## [Task to complete]
Your reply should be the records below, duplicated exactly, with any picture removed.

## [Given records]
*** Block opens ***
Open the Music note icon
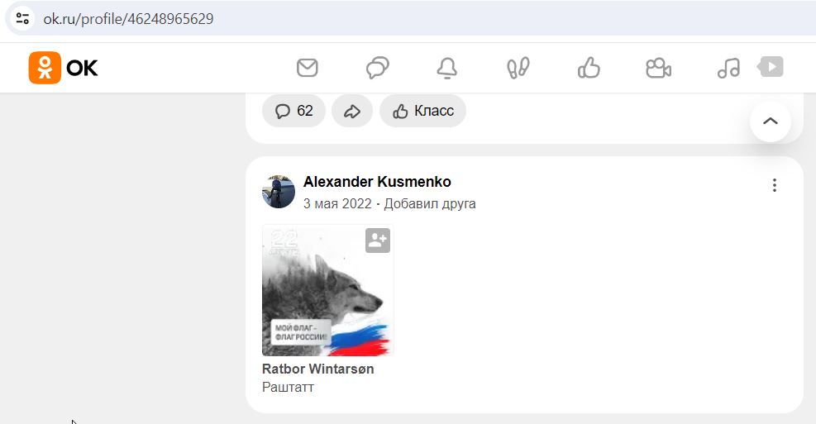The width and height of the screenshot is (816, 424). [728, 68]
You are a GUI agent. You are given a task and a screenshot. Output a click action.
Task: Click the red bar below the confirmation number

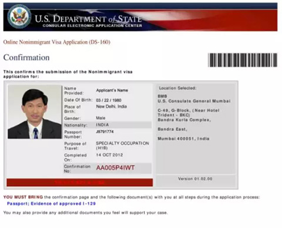(x=80, y=182)
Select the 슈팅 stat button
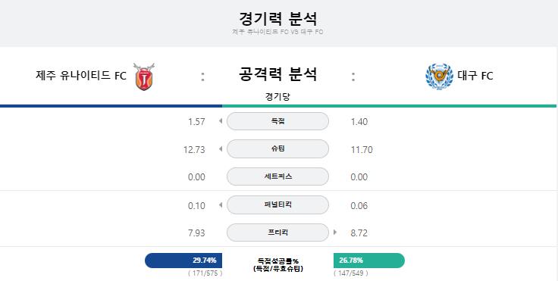 point(277,149)
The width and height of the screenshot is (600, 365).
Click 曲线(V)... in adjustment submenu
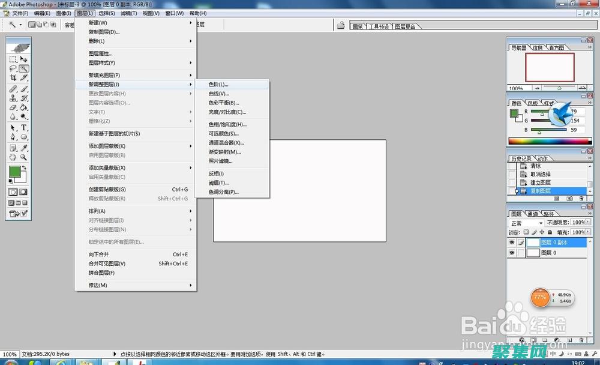click(x=218, y=94)
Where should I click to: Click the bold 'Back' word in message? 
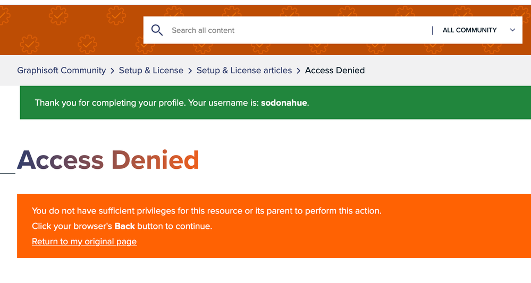(x=124, y=226)
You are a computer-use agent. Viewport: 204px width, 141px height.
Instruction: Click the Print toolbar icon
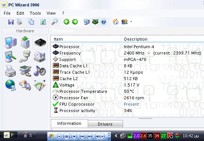(20, 22)
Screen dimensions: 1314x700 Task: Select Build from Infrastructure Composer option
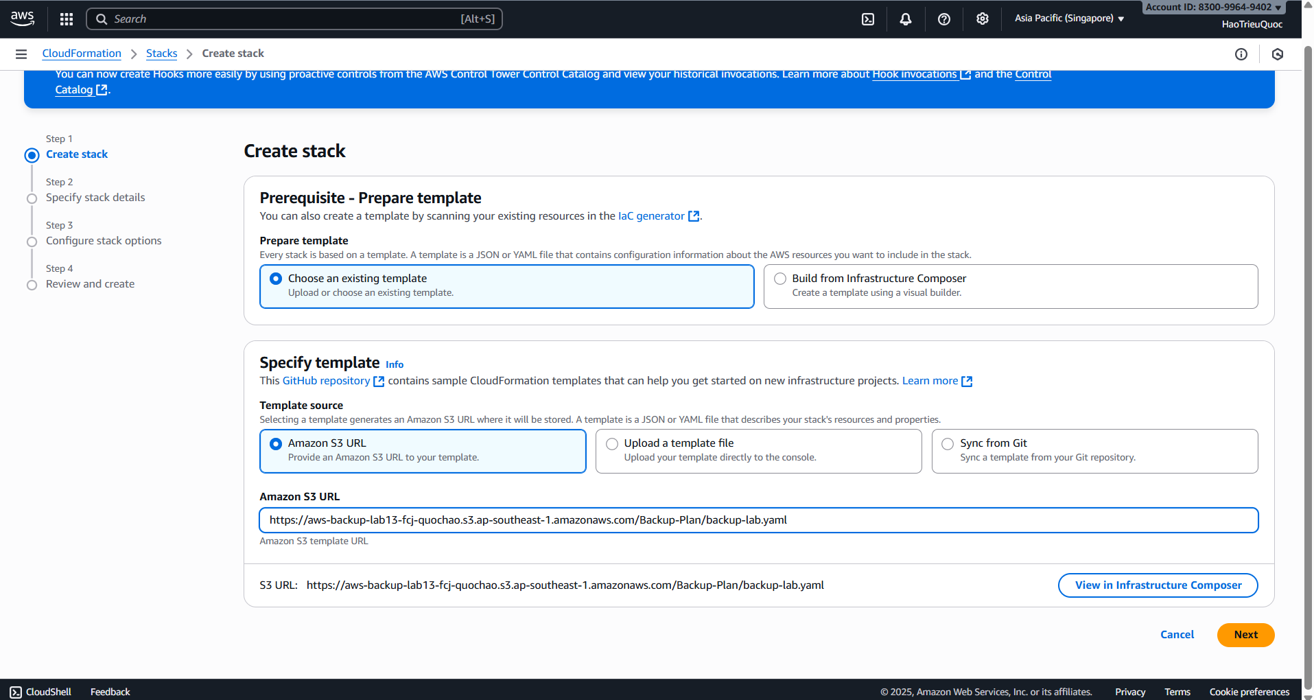(780, 279)
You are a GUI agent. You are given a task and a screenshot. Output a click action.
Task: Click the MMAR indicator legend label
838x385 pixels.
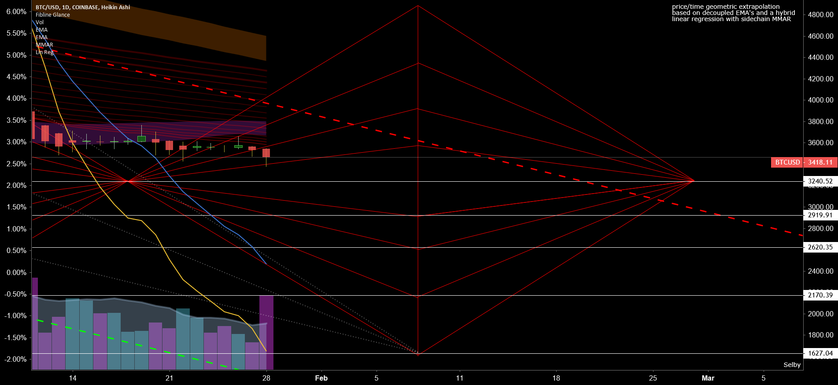[x=44, y=44]
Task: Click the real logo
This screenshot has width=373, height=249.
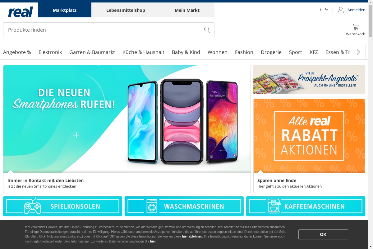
*** Block closes ***
## [Solution to the exercise]
Open the Music note icon
The width and height of the screenshot is (816, 424). [728, 68]
You are a GUI agent. You are given a task and a screenshot. Output a click action.
Task: Click the red bar below the confirmation number

(x=80, y=182)
Select the 슈팅 stat button
 point(277,149)
The width and height of the screenshot is (600, 365).
Click 曲线(V)... in adjustment submenu
click(x=218, y=94)
Where should I click to: Click the bold 'Back' word in message? 
(x=124, y=226)
You are a computer-use agent. Viewport: 204px width, 141px height.
Instruction: Click the Print toolbar icon
(20, 22)
Screen dimensions: 1314x700 Task: Select Build from Infrastructure Composer option
(780, 279)
You are a GUI agent. You are given a task and a screenshot. Output a click action.
Task: Click the MMAR indicator legend label
838x385 pixels.
[x=44, y=44]
Task: Click the real logo
This screenshot has width=373, height=249.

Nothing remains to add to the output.